Penjahat Listrik Tiongkok di Ketapang Tetap Tersangka

Pengadilan Negeri Jakarta Selatan (PN Jaksel) telah memutuskan bahwa warga negara asing (WNA) asal Tiongkok, Liu Xiaodong, tetap berstatus tersangka dalam kasus pencurian listrik dan penggunaan bahan peledak untuk kegiatan tambang ilegal di Ketapang, Kalimantan Barat. Hal ini disampaikan oleh Hakim Tunggal Lukman Akhmad melalui Sistem Informasi Penelusuran Perkara (SIPP) di Jakarta. Liu telah menjalani dua sidang praperadilan, di mana satu di antaranya menolak permohonan terkait penetapan tersangka dan satunya mengabulkan terkait penahanan. Meskipun perkara praperadilan dicabut, namun Liu tetap melanggar Pasal 306 KUHP baru dengan ancaman hukuman maksimal 15 tahun penjara.

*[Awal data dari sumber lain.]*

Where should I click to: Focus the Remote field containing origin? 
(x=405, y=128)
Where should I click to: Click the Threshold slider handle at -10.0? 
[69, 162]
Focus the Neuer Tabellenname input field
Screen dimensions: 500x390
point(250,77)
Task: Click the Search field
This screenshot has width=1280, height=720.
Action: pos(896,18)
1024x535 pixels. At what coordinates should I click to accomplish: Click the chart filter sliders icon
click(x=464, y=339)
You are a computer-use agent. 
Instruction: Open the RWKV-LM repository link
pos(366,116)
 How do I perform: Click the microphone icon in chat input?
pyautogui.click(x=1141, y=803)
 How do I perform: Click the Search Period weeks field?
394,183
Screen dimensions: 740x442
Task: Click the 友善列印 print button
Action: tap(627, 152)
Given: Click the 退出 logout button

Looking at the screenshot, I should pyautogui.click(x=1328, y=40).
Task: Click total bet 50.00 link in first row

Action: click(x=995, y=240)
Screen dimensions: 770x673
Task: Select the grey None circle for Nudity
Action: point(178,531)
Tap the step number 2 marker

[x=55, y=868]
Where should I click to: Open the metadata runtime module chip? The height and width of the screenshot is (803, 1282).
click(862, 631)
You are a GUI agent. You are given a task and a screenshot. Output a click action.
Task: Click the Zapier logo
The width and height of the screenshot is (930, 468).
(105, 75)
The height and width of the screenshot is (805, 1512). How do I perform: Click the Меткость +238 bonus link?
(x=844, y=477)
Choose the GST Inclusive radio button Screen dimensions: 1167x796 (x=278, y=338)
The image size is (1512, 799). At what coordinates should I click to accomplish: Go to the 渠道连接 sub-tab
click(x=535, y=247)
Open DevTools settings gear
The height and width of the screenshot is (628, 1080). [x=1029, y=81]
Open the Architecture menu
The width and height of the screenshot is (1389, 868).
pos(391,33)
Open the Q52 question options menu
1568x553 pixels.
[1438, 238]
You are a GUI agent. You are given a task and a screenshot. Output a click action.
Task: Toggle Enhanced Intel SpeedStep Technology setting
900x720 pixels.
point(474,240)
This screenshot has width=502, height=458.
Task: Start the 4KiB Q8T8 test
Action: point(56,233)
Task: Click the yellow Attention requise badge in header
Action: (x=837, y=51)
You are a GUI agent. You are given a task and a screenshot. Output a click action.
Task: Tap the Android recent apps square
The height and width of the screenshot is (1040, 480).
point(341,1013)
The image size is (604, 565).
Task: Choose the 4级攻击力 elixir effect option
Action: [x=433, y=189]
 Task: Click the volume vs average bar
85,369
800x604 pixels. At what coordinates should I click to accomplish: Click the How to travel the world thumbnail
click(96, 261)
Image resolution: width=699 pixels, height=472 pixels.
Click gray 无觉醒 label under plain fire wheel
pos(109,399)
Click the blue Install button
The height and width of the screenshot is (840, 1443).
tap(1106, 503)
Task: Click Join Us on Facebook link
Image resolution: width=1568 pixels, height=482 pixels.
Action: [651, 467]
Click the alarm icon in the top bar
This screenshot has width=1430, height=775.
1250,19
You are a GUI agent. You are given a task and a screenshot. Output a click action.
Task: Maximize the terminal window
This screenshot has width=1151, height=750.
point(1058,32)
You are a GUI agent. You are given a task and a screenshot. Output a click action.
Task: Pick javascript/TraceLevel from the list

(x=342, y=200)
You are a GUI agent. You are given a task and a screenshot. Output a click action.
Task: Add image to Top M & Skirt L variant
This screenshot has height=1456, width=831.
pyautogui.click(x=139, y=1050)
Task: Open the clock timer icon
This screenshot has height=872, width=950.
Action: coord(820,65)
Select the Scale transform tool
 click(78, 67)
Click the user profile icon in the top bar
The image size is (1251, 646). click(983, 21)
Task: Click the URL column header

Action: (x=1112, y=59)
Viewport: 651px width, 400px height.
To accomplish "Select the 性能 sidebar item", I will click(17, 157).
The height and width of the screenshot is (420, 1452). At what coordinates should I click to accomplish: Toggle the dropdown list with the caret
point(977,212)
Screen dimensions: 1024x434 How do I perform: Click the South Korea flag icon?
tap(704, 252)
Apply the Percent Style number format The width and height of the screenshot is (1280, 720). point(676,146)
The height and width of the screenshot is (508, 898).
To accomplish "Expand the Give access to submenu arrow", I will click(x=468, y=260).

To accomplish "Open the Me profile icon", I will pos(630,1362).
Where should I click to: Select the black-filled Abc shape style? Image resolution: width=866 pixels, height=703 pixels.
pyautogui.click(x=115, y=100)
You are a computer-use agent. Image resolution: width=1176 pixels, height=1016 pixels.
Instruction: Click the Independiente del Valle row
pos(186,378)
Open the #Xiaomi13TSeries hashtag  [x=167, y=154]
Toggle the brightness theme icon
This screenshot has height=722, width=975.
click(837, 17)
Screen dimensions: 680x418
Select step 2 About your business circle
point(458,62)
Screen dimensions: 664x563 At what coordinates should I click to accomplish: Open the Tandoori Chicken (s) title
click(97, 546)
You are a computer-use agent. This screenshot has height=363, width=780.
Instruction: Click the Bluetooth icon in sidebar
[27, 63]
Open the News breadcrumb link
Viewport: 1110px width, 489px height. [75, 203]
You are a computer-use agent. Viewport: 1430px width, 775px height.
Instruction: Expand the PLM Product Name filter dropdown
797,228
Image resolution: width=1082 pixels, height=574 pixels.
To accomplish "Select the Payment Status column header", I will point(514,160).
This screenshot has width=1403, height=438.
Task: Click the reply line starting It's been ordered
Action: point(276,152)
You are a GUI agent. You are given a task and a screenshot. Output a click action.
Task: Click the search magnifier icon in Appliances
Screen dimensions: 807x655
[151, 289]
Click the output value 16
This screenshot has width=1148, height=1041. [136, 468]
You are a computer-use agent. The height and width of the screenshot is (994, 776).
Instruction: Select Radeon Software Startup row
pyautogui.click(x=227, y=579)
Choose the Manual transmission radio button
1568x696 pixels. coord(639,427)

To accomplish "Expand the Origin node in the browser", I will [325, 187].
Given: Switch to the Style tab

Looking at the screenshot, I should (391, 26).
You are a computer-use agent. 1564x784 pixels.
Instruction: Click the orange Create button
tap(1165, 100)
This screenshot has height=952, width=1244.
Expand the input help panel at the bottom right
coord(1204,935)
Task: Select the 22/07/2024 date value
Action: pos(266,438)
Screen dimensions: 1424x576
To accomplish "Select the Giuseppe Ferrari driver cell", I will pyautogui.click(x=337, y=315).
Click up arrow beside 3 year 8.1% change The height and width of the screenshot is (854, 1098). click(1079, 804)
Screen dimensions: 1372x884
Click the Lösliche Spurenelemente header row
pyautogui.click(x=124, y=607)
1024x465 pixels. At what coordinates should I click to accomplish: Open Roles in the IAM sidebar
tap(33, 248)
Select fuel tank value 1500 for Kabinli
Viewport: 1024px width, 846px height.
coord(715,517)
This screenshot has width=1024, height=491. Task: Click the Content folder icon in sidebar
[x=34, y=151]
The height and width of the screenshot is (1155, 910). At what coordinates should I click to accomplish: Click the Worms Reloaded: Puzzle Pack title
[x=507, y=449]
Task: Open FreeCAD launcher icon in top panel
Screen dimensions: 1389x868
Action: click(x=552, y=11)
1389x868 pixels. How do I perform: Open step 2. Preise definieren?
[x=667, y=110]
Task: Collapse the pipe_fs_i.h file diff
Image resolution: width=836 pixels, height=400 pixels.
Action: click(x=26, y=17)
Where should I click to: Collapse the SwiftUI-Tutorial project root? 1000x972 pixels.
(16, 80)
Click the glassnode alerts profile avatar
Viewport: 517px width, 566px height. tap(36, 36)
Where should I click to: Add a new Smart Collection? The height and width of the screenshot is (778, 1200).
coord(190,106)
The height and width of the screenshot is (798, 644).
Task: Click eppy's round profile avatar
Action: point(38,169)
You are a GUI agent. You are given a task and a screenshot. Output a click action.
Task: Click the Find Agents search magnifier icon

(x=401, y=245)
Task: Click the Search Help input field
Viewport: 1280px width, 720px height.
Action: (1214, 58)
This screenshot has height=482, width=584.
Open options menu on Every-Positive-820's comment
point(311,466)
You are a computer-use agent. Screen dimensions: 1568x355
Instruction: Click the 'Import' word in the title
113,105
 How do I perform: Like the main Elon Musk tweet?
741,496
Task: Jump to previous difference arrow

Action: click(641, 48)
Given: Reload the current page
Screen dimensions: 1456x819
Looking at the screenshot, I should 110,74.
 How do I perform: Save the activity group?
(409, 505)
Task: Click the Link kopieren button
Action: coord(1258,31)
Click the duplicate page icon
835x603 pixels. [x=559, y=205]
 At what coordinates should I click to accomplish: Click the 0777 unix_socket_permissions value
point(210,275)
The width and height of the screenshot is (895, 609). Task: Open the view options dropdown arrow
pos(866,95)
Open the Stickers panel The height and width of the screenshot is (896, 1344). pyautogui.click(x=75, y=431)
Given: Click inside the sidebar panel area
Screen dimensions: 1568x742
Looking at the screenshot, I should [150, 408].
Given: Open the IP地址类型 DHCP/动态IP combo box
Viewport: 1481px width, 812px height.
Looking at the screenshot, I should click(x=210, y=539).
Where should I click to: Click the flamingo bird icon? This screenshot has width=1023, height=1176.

Penyidik Bareskrim Polri telah menetapkan Liu Xiaodong sebagai tersangka atas dugaan pencurian listrik dan penggunaan bahan peledak secara tidak sah. Pengadilan menolak permohonan praperadilan Liu terkait penetapan tersangka dan menyatakan bahwa kedua alat bukti yang diajukan Polri sah secara hukum. Hal ini menunjukkan bahwa proses penyidikan dan penahanan Liu telah sesuai dengan prosedur hukum yang berlaku. Meskipun demikian, Kuasa Hukum PT Sultan Rafli Mandiri merasa kecewa dengan upaya Liu mengulur waktu dengan mengajukan praperadilan agar masa tahanan berakhir lebih cepat. Terbukti bahwa Liu diduga menjadi otak pelaku pencurian emas menggunakan bahan peledak PT. SRM untuk kegiatan tambang ilegal, dengan lonjakan penggunaan listrik hingga empat kali lipat dari sebelumnya.

Kegiatan tambang ilegal tersebut juga terbukti dengan hilangnya tumpukan batuan emas dan telah diselidiki oleh Bareskrim Polri sebelum kasusnya dilimpahkan ke Pengadilan Negeri Ketapang. Hal ini menunjukkan bahwa kasus Liu Xiaodong memiliki implikasi serius dan terkait dengan tindak pidana yang merugikan pihak lain. Dengan demikian, proses hukum terhadap Liu harus terus berjalan sesuai dengan ketentuan yang berlaku.